I’m speaking about the 1960s… What historian Michael Bechloss called “The Crisis Years.”
The crisis was the frightening chance that this planet of ours would burst into nuclear war, with the United States and the then-Soviet Union firing their vast arsenals of inter-continental ballistic missiles in one devastating conflagration that left the world destroyed, our atmosphere poisoned beyond the level of human survival.
Always in these “Crisis Years” it was the city of Berlin that could ignite this horror in our lifetimes, bringing with it the end of life, certainly as we can imagine it, or would want to recognize it.
Beginning with the defeat of Germany in the spring of 1945, the American, British and French had maintained an occupation in West Berlin, an island of freedom surrounded by the brutal dictatorship of East Germany, patrolled by the secret police – the Stasi – and garrisoned by 350,000 Soviet bloc troops.
West Berlin was in those early years of the 1960s, the “detonator cap” for a Third World War.
Why? Because if the Soviets had decided to grab it, the United States would have had just a sliver of the conventional military power to resist.
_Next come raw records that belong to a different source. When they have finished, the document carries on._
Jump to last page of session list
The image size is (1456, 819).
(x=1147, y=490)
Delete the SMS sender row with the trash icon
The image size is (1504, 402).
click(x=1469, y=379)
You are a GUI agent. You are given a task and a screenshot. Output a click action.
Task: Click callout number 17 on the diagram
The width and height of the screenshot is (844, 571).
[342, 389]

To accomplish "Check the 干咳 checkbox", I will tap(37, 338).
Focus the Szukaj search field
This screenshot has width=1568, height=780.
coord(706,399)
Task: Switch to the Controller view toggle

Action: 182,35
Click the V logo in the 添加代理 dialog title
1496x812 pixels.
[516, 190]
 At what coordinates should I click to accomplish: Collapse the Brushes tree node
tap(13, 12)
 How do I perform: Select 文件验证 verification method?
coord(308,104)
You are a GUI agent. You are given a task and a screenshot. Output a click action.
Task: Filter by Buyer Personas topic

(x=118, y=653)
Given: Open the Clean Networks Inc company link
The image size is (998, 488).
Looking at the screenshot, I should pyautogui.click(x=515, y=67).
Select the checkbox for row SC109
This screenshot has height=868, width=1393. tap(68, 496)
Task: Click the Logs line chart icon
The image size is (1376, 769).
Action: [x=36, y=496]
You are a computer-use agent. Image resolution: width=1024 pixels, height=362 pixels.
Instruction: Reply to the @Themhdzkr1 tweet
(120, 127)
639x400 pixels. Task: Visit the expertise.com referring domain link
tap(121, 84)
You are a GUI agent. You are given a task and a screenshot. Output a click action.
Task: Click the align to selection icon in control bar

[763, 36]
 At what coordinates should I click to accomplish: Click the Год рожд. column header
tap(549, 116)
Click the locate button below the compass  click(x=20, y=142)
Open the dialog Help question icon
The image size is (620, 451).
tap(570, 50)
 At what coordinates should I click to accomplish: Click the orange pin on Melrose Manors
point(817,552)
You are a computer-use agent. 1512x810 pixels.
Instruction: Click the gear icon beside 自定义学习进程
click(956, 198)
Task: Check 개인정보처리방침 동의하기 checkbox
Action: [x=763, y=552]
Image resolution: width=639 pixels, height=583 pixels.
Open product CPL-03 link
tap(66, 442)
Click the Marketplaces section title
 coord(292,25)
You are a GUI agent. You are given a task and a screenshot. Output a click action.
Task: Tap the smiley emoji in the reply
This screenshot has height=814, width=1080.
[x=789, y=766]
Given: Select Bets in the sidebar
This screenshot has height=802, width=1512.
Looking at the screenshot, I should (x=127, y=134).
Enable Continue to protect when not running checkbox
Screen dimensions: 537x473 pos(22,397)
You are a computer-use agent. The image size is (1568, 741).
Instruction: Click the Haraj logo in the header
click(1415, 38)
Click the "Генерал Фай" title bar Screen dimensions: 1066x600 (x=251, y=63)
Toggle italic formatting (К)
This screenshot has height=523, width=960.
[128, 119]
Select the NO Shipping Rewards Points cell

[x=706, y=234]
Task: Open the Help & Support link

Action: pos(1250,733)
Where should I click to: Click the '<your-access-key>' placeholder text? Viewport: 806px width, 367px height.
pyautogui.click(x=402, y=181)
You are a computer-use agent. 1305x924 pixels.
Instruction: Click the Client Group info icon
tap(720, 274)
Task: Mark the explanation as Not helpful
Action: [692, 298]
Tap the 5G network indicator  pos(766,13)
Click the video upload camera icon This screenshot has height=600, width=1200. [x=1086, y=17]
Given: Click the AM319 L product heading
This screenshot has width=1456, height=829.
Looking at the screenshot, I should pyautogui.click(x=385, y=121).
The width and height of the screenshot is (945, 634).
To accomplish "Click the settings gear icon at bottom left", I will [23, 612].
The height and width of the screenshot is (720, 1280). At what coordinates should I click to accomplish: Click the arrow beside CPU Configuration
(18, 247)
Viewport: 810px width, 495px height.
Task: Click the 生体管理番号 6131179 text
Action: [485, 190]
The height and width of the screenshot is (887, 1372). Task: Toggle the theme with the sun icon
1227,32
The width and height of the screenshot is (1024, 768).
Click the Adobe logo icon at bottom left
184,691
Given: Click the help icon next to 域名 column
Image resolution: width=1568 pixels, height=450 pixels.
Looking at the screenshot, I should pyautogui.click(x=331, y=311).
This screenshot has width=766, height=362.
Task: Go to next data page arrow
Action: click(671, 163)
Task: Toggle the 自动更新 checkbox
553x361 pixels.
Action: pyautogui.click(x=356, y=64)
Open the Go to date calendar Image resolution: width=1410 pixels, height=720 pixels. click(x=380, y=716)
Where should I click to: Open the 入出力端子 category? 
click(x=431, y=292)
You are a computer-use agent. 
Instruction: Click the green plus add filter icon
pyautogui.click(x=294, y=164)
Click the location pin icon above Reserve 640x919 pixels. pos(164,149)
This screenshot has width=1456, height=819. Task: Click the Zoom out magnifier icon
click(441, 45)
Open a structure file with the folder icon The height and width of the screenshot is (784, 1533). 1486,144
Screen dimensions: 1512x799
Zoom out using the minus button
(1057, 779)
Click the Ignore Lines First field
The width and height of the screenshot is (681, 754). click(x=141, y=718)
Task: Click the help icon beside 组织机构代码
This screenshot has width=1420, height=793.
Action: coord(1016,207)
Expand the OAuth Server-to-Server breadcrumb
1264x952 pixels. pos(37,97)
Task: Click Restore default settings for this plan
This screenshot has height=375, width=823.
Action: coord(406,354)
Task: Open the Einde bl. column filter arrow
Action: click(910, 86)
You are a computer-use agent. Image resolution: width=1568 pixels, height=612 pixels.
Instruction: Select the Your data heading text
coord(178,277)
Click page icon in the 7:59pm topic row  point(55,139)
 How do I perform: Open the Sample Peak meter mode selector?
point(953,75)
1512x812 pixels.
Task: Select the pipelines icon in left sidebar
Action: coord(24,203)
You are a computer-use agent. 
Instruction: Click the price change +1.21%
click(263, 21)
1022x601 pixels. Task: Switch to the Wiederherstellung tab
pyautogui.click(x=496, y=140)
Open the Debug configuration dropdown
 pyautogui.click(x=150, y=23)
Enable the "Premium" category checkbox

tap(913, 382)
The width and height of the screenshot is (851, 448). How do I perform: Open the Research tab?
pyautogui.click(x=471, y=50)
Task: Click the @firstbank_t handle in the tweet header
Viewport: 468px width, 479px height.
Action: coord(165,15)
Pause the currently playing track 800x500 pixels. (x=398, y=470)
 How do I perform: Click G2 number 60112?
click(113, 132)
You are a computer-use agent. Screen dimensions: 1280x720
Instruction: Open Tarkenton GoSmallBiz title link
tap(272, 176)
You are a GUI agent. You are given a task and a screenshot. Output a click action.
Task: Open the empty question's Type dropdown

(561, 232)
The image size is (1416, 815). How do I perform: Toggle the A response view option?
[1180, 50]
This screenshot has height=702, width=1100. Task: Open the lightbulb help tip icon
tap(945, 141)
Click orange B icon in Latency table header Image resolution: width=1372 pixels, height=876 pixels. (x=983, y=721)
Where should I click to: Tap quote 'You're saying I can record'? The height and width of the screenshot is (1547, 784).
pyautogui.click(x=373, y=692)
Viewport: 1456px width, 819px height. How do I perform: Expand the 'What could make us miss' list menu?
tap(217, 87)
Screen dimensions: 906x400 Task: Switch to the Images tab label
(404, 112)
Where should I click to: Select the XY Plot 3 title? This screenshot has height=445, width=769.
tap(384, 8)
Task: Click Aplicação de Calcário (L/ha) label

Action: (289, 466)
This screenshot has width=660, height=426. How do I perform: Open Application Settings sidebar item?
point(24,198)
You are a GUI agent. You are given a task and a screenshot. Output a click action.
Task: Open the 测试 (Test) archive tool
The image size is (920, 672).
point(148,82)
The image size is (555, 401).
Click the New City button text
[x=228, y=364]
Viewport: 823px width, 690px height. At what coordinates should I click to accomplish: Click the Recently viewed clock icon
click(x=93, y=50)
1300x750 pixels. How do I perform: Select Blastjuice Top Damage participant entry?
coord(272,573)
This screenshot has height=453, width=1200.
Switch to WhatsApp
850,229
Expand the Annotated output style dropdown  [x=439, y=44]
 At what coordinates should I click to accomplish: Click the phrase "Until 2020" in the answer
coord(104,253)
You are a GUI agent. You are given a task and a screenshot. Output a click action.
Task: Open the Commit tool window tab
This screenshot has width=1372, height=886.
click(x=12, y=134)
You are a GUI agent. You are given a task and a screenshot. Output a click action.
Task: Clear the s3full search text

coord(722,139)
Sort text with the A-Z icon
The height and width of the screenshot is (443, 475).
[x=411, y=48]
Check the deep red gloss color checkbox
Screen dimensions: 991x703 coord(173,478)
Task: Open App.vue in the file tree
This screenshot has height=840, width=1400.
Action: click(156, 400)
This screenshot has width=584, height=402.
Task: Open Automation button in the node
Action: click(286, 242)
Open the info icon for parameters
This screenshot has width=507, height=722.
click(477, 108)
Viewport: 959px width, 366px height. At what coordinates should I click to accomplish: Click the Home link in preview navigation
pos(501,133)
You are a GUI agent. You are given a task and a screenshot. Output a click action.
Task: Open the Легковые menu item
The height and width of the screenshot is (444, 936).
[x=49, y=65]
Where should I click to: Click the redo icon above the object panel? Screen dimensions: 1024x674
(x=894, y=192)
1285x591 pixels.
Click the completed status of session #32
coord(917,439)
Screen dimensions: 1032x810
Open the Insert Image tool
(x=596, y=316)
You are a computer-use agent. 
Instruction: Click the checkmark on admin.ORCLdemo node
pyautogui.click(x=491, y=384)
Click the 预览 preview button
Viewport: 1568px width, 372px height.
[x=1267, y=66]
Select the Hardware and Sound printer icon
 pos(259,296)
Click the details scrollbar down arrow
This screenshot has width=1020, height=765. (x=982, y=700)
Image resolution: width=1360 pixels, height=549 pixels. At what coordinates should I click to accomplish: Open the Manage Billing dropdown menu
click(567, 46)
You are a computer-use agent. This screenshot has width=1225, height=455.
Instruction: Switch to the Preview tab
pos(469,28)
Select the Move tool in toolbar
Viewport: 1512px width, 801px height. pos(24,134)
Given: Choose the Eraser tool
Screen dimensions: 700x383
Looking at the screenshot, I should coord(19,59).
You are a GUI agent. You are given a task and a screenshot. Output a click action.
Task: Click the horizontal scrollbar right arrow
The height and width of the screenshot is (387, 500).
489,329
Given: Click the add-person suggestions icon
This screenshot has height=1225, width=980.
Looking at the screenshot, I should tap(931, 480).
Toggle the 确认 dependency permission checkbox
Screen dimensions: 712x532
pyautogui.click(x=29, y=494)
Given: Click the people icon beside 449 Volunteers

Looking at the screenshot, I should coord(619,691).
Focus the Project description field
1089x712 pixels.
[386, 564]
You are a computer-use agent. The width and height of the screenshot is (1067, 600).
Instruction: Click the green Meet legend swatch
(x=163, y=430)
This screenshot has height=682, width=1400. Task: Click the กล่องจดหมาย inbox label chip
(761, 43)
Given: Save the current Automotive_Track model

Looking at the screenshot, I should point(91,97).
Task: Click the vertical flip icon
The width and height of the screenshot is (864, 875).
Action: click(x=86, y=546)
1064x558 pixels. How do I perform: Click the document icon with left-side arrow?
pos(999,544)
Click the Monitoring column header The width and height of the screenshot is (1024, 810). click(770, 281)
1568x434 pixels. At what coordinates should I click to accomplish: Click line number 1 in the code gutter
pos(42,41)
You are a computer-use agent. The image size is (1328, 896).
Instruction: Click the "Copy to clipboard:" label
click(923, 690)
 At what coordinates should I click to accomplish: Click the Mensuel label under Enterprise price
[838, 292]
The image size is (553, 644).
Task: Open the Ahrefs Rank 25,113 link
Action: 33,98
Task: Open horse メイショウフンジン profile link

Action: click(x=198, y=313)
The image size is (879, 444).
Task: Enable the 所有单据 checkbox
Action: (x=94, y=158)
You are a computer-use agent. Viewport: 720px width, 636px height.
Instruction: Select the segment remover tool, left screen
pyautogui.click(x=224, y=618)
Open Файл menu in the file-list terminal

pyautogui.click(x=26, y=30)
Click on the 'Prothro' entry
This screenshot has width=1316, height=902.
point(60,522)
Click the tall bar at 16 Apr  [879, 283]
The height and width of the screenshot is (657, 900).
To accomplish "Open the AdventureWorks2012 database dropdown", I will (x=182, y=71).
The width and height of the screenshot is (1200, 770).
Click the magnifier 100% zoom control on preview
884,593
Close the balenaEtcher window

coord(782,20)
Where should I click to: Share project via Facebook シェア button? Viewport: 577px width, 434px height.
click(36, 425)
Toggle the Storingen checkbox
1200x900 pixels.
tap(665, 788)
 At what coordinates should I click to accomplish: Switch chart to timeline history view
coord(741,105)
Within hours we would have had to decide whether to yield the city up – along with the freedom of its residents – or use tactical nuclear weapons to ward off the attacking Red Army of 350,000 strong.
This is the prospect – the possibility that Kennedy would have to make this choice – that kept him worried day and night – that he would be the American president who would be forced to start a Third World War, a nuclear, world ending war.
This is what the Cuban Missile Crisis was about – not the island in the Caribbean where the Russians had placed offensive nuclear weapons – but what the Russians would do if we invaded it, the threat – made by Soviet leader Khrushchev in a letter to President Kennedy – that he would respond by taking Berlin – thereby setting up the nuclear tripwire, starting the countdown to a Third World War.